Knowledge tests– They measure a candidate’s technical or theoretical expertise in a particular field. Knowledge tests are most useful for jobs that require specialized knowledge or high levels of expertise.
Personality tests– These tests determine whether the candidate fits within the company’s culture and if their personality leads to an increase in productivity for the particular role. They help measure their engagement level.

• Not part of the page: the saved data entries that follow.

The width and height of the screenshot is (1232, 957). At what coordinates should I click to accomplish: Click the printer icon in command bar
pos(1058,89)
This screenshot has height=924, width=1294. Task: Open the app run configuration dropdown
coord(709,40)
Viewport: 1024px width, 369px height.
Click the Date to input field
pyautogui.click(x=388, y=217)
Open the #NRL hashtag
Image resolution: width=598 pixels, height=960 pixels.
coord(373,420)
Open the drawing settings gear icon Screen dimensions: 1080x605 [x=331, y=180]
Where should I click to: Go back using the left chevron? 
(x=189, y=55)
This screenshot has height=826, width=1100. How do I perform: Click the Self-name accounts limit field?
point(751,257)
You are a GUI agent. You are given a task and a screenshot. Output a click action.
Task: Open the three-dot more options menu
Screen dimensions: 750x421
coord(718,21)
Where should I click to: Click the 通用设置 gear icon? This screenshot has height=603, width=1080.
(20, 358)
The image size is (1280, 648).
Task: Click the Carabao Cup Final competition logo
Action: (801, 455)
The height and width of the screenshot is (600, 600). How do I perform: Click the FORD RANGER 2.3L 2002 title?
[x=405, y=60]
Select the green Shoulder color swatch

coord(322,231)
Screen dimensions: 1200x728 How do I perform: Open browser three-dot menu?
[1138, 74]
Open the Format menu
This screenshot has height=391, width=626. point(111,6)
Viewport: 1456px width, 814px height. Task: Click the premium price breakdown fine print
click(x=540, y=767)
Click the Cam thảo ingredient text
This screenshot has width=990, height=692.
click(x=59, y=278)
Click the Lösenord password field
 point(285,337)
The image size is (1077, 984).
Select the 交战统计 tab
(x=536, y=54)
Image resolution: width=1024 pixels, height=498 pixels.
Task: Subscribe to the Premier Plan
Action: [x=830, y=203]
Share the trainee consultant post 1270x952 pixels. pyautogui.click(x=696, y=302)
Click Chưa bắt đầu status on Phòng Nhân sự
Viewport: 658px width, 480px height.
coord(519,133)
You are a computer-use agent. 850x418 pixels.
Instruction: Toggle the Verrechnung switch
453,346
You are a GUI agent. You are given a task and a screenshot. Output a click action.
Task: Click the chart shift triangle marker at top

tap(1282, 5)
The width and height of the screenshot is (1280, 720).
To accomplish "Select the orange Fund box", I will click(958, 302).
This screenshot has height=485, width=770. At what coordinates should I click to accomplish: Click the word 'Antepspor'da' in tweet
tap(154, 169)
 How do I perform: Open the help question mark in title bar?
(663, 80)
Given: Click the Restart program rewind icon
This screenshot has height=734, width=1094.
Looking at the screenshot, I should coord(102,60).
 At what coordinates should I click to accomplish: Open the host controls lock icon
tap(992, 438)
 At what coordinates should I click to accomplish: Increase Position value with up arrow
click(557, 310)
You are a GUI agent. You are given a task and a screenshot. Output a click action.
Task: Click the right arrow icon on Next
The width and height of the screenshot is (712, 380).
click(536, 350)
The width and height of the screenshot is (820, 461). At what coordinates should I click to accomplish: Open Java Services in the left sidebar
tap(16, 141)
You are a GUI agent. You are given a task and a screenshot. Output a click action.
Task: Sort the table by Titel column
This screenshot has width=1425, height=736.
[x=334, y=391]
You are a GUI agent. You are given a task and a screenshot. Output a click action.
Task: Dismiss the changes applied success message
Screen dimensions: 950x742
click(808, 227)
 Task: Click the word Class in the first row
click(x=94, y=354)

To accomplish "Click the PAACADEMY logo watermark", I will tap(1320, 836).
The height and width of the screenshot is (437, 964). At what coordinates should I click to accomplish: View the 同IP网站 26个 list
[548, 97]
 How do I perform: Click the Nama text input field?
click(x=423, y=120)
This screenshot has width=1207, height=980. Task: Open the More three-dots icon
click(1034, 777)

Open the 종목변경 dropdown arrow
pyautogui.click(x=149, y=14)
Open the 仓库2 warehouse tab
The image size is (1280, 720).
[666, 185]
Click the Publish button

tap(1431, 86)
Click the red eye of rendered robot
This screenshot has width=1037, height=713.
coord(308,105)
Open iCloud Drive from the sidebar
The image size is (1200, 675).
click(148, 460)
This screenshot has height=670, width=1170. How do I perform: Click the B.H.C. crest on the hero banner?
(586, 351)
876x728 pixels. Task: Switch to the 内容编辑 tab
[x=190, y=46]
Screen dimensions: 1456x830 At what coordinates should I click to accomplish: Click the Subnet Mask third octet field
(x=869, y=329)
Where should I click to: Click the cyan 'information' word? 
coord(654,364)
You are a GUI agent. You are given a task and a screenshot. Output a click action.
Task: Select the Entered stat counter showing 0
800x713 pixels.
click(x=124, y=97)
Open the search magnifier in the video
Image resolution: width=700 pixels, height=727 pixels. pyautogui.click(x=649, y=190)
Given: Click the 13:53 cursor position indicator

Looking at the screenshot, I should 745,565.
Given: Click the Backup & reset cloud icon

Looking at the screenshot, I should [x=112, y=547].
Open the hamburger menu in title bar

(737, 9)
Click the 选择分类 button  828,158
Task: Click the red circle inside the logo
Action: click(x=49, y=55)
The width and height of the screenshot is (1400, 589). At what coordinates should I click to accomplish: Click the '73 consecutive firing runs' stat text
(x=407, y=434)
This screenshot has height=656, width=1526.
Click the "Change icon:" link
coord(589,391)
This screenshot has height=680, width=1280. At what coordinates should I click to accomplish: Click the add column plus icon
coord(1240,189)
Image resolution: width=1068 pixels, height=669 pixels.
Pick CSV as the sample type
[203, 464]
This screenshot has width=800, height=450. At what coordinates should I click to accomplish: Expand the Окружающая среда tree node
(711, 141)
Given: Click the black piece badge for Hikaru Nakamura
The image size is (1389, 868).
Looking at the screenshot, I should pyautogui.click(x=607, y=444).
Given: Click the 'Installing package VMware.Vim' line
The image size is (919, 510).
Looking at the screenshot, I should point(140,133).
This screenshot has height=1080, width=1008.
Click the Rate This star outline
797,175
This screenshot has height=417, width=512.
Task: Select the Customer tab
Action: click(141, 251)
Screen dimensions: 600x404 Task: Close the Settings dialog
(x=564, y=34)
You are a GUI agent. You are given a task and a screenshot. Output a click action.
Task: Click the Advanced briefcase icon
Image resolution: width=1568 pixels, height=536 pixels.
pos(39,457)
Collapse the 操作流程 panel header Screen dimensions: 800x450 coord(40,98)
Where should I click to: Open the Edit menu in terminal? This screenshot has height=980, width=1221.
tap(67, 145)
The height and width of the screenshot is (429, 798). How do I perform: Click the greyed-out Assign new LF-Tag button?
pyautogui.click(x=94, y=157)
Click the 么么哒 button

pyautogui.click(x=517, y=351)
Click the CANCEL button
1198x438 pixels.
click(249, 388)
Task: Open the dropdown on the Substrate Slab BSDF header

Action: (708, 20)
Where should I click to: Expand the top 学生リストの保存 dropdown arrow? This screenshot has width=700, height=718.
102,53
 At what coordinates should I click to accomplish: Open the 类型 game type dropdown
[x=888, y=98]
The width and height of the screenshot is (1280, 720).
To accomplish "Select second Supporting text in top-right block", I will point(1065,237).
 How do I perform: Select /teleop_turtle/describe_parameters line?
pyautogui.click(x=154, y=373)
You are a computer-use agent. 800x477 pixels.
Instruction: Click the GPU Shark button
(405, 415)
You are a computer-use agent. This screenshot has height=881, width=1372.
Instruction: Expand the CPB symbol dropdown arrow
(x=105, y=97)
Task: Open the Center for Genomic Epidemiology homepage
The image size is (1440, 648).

Work Sample Assessment– These tests require the job candidate to perform tasks that mirror the tasks employees do on the job.
Case Studies– This type of assessment includes asking the candidate to present a solution/business proposal based on a set of fictional documents that mirror strategic problems that she/he is likely to encounter in your new role.
b. Structured interviews
A structured job interview tests the candidates with the same questions and evaluates them on the same scale. The STAR method is one of the most popular ones because it uses a structured manner of responding to a behavioral-based interview question by discussing the specific situation, task, action, and result of the situation that is being described. Structured interviews are found to be better than unstructured ones and offer a wide range of benefits such as effectiveness, fairness, consistency, and legal protection.
c. Background investigations and reference checks
Experience and qualifications are both considered proxies or heuristics for skills and knowledge, and pre-employment tests have revolutionized this part in the process of recruitment. Another important thing to do is to secure information about potential hires through reference checks to ensure that the employee will not be of any type of risk to you/your client or the workplace
3. Remove unstructured processes and bias
Resulting from mental shortcuts that cause recruiters to misinterpret candidates based on their personal experience, unconscious bias leads to inaccurate assessments. It can defeat the benefits of a diverse workforce and the overall productivity of a workplace. To resolve this and other unstructured processes, businesses should use training, teach the importance of a metrics-based, systematic approach, and make those involved in the recruitment process aware of the harms of unconscious bias.
4. Implement a system that delivers inclusiveness
Studies suggest that diverse teams are smarter and that including different backgrounds, perspectives, and experiences improves the decision-making process in the workplace. In this regard, the organization should focus on making it easy to follow the above approach and ensure a good experience for everyone involved, especially the candidates. If the experience is not good, the system will not be used and that would defeat the entire purpose of this approach. To achieve successful hiring, the organization should make itself inclusive and accessible to candidates from diverse ethnicities, sexual orientations, gender identities, and also people with disabilities.
Addressing these 4 areas will not just help you to hire quality candidates, but also retain them. impress.ai helps organizations resolve these problems by offering the following services:
- Competency Evaluations: impress.ai’s candidate evaluations are based on competency frameworks built by Organizational Psychologists.
- Skills Evaluation: impress.ai offers technical skills assessment solutions in partnership with professional assessment organizations
- Conversational Chatbots: These autonomous interviews, engage, and shortlist candidates at scale 24/7. The impress.ai chatbot-led recruitment platform is fully customizable based on the recruiter’s needs. It can be designed to suit the requirements based on job families.
Thus, we see how an efficient recruitment process can enable an organization to hire top-quality candidates in an agreeable time frame. Through AI intervention, the recruitment process constantly evolves via quality checks, valid assessments and structured processes, and the elimination of hiring bias. And these groundbreaking upgrades only go to show that the world is full of opportunities for anyone with a dream- only this time it is fairer, more effective, and inclusive!